## Exercise aim
Range to reproduce from the entries below: the line with "Collapse the 日常运营管理 section chevron", the line with "Screen dimensions: 1568x717", and every line in between. Give them exactly and give nothing else.

## Given records
────────

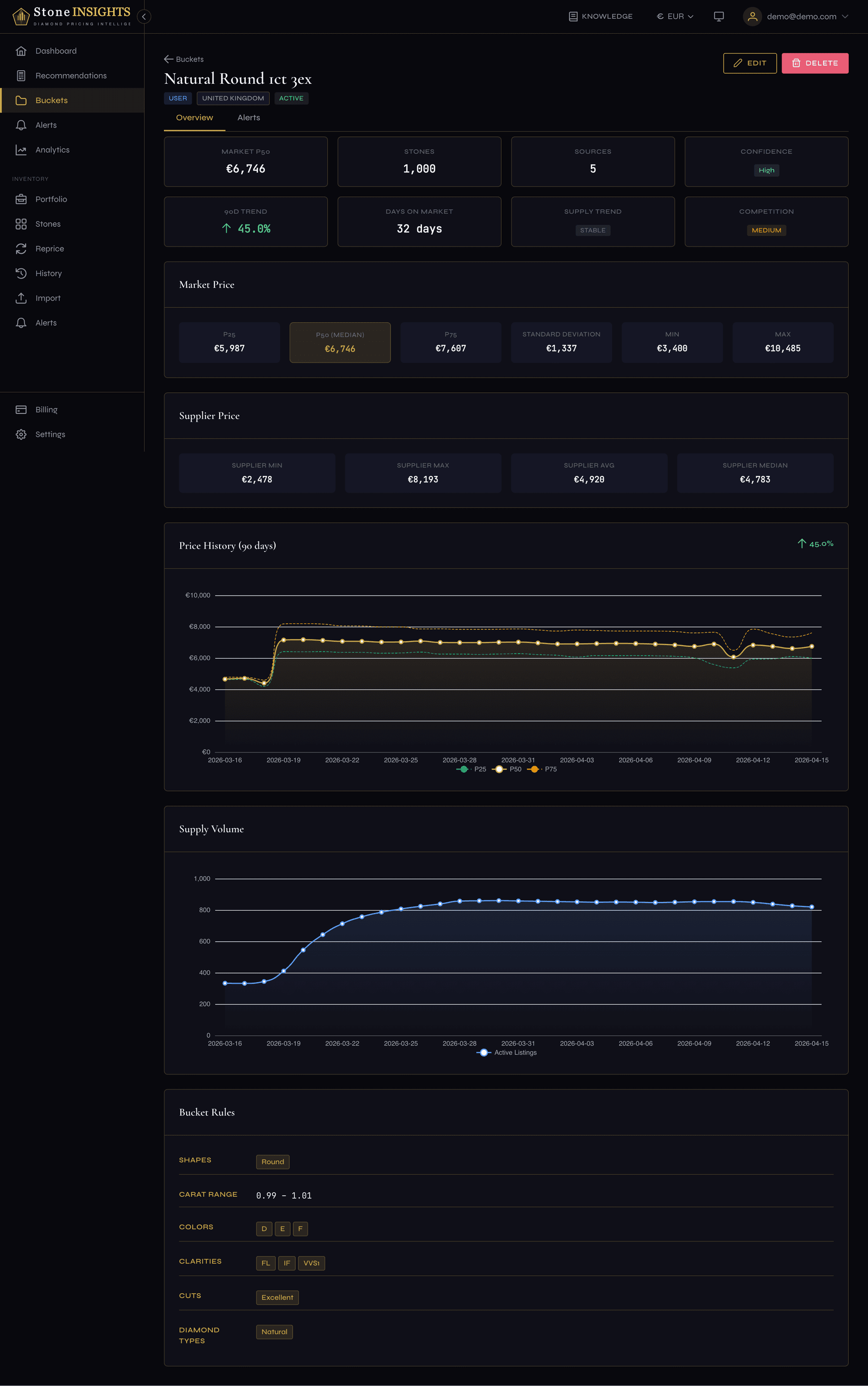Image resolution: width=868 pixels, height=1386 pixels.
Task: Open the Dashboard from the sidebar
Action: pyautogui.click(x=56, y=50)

────────

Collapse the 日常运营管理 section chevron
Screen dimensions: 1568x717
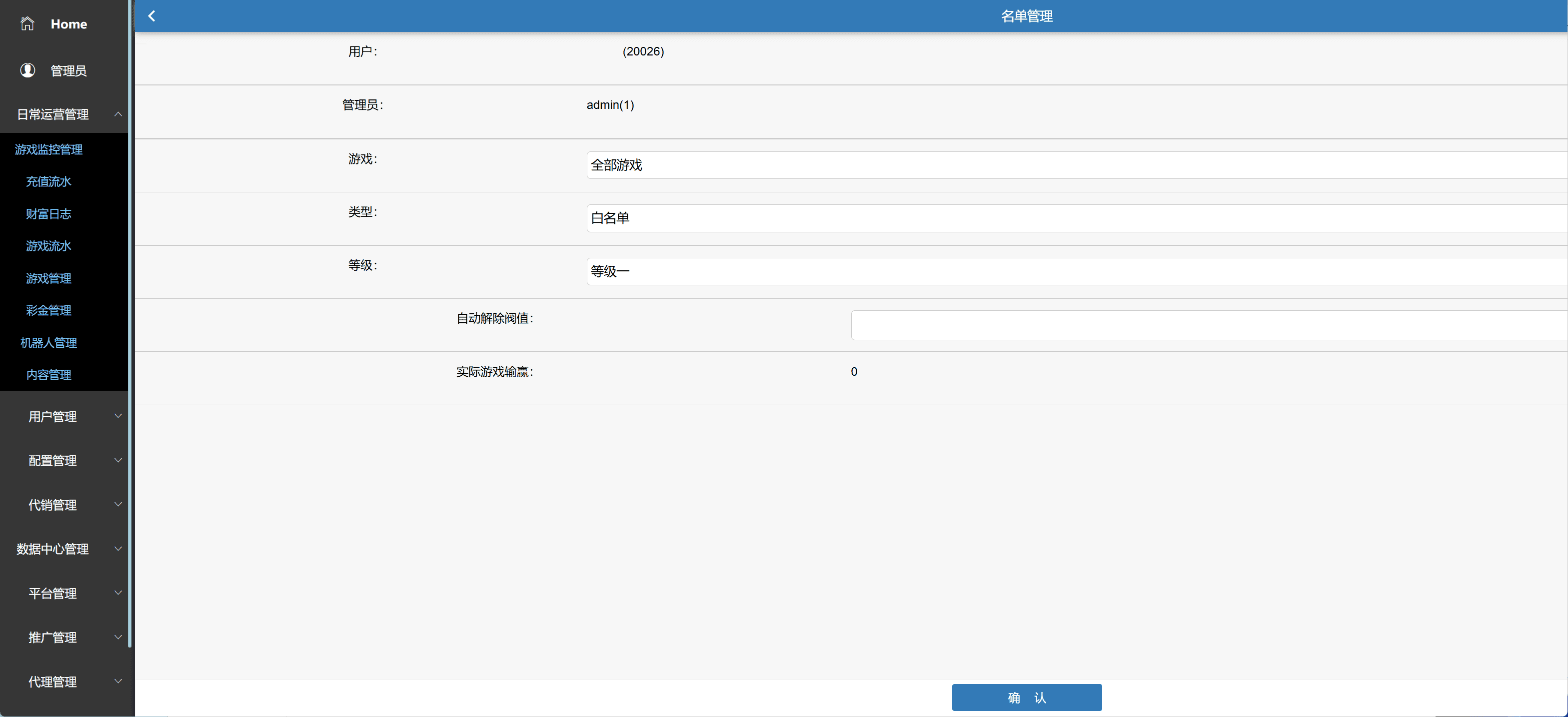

────────

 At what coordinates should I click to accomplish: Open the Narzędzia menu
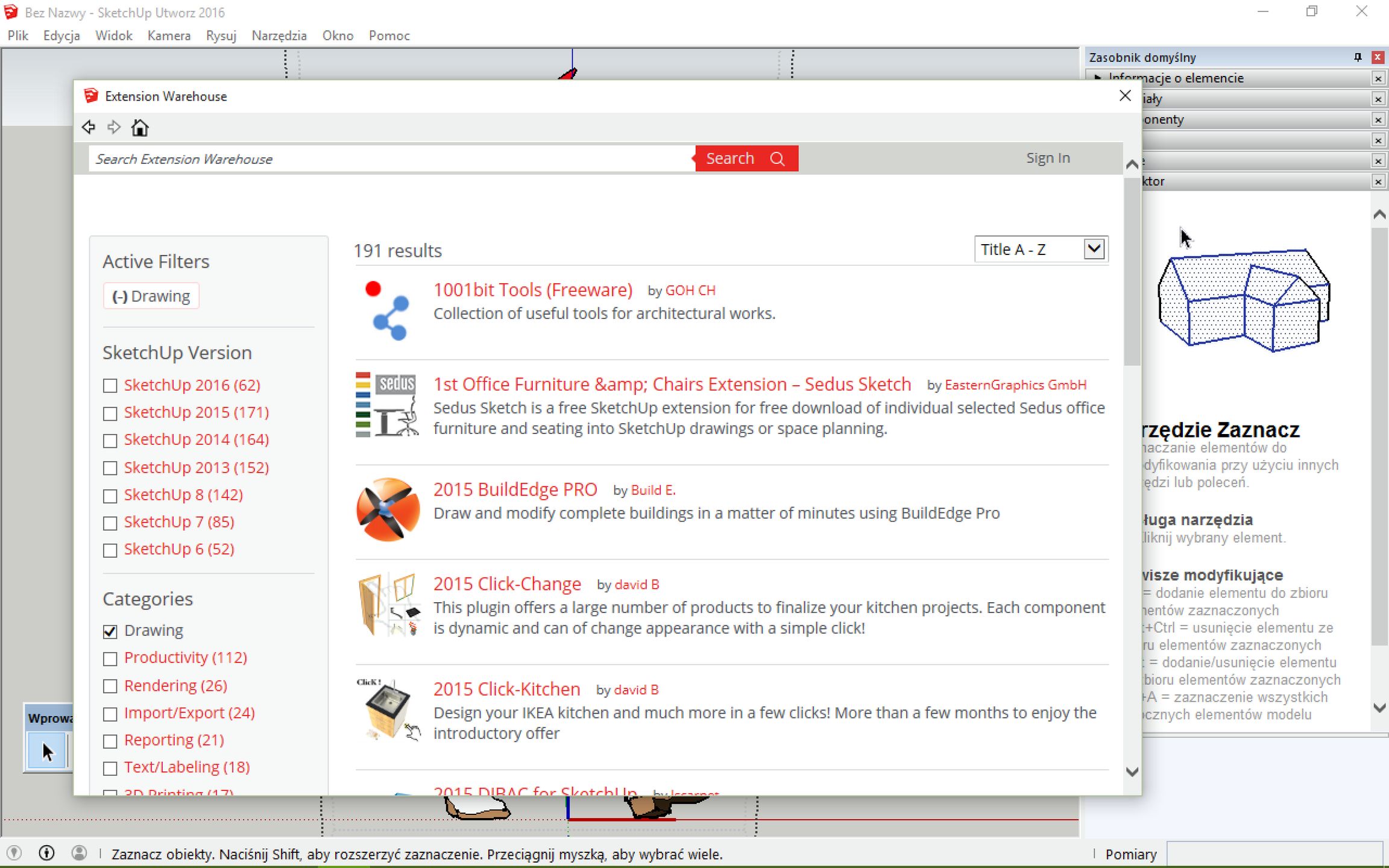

────────

## Answer box
Collapse the 日常运营管理 section chevron
Screen dimensions: 1568x717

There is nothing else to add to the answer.